Exercises:
(1) Translate this sentence from the blog post about a better day into Spanish: "I started it with a plan, deliberate focused distraction, most commonly referred to as work."
(2) Extend the blog post about a better day, picking up right after its final sentence.
---- Provided passage
Thursday, March 5, 2009

Don't worry be happy!

Today was a better day for me. I started it with a plan, deliberate focused distraction, most commonly referred to as work. It has actually been a while since I have planned my work; an unwelcomed side effect of my hallucinogen of choice. So I have rounded another corner of my emotional recession. How many damn corners does this shit have? It's like I'm going in circles. Suffice to say I'm not depressed; and I didn't need cymbalta. Which reminds me, what type of freaking anti-depression medication increases your thought of suicide (cymbalta); I mean I listen to the ad; where does depression hurt, who does depression hurt...ask your doctor about cymbalta...side-effects include increased thoughts of suicide. Dude save yourself the medical bills, the psychotherapy and all the shit and jump off a building already. I mean seriously.
--------
---- Supplied information
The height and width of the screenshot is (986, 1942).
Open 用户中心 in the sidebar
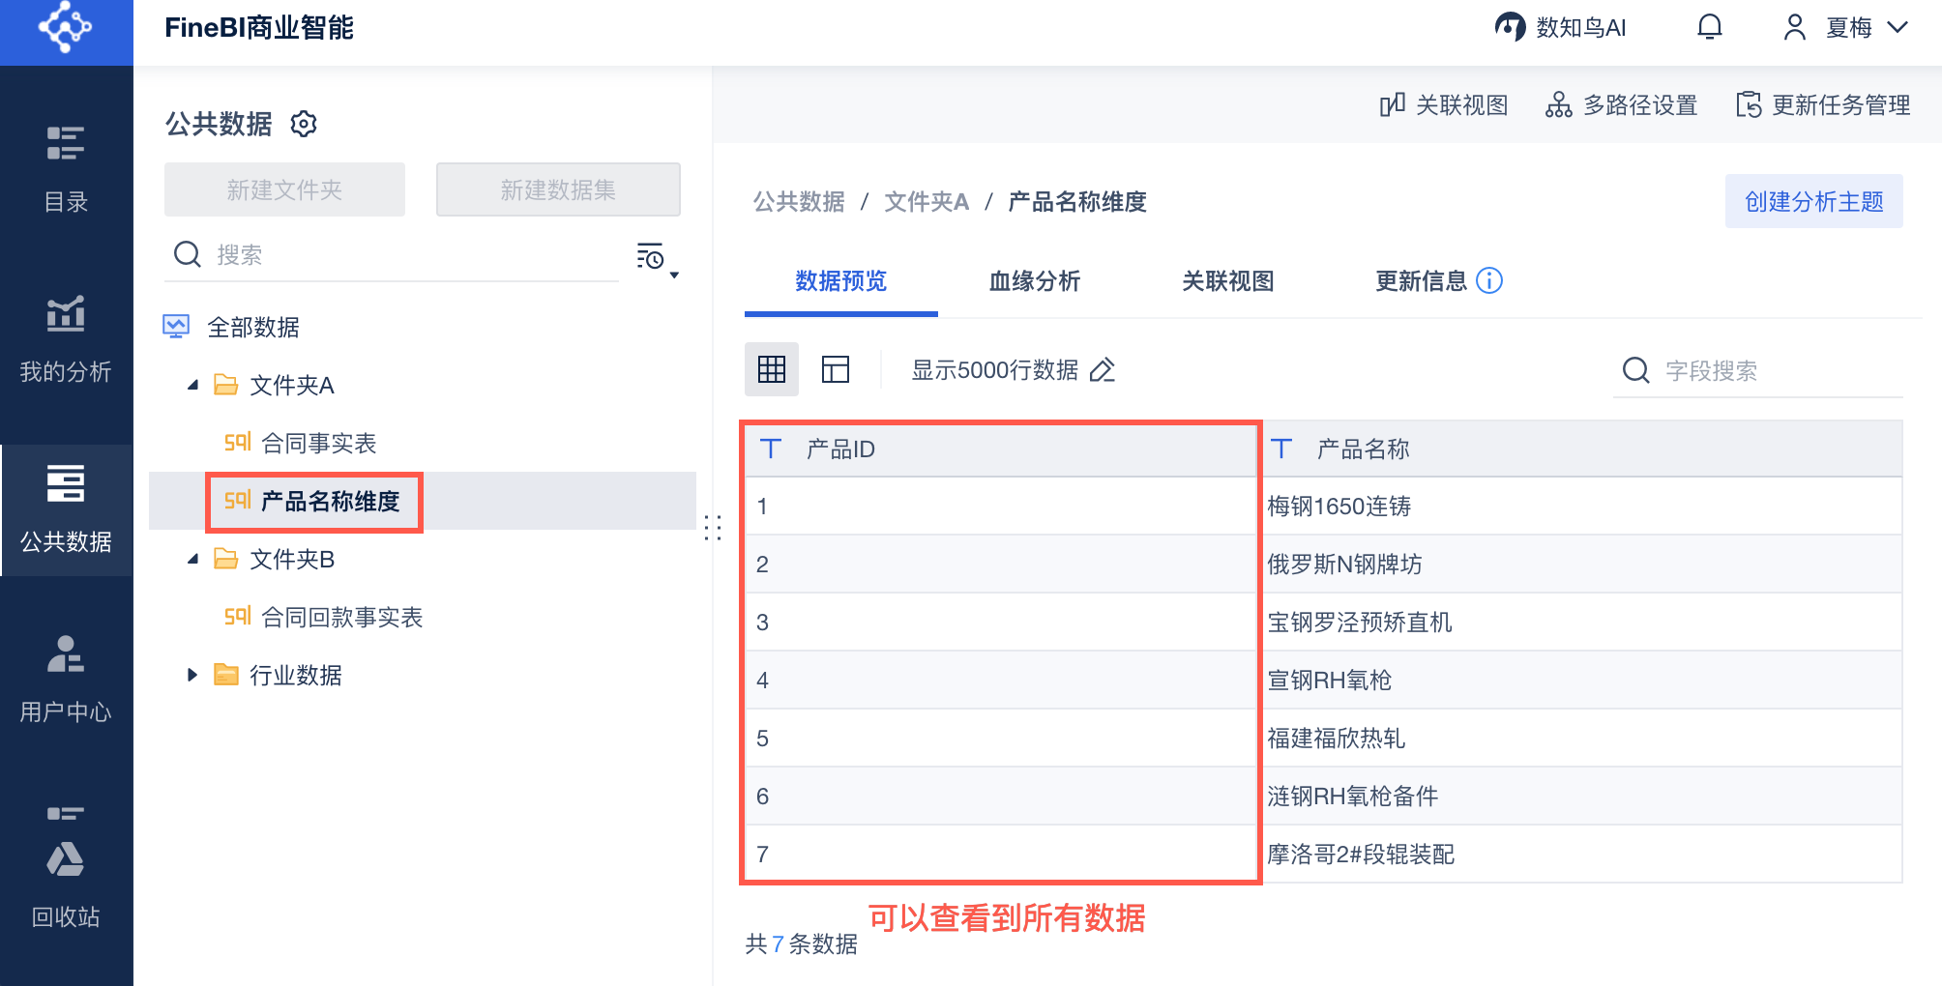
--------
Results of the tasks:
(1) Lo comencé con un plan: una distracción deliberada y enfocada, comúnmente conocida como trabajo.

(2)
So today was a good day (and it's not even done yet; I'm heading to one of my favorite places in a while; the gym), I can feel myself returning; there are some jagged stones on my path back and I am bare footed which makes the walk back slow and painful, but getting back to me is good, I enjoy that space, so I'll take the pain to get there. My happy space may not be anyone else's happy space, but I am a bit of a narcissists' so fuck em. Sorry did I say that. Yeah yeah yeah I said it. I'm good at making people happy (but I have made a few unhappy in the past), and making people happy sometimes makes me happy; but often times it stresses the hell out of me and is really not worth the time and energy.

Everyone is responsible for his/her happiness, the people in your life merely contribute to it; a search for happiness outside yourself is doomed to leave you unhappy, because it is cosmetic.

So have a coke and a smile and make the choice, the conscious decision to be HAPPY!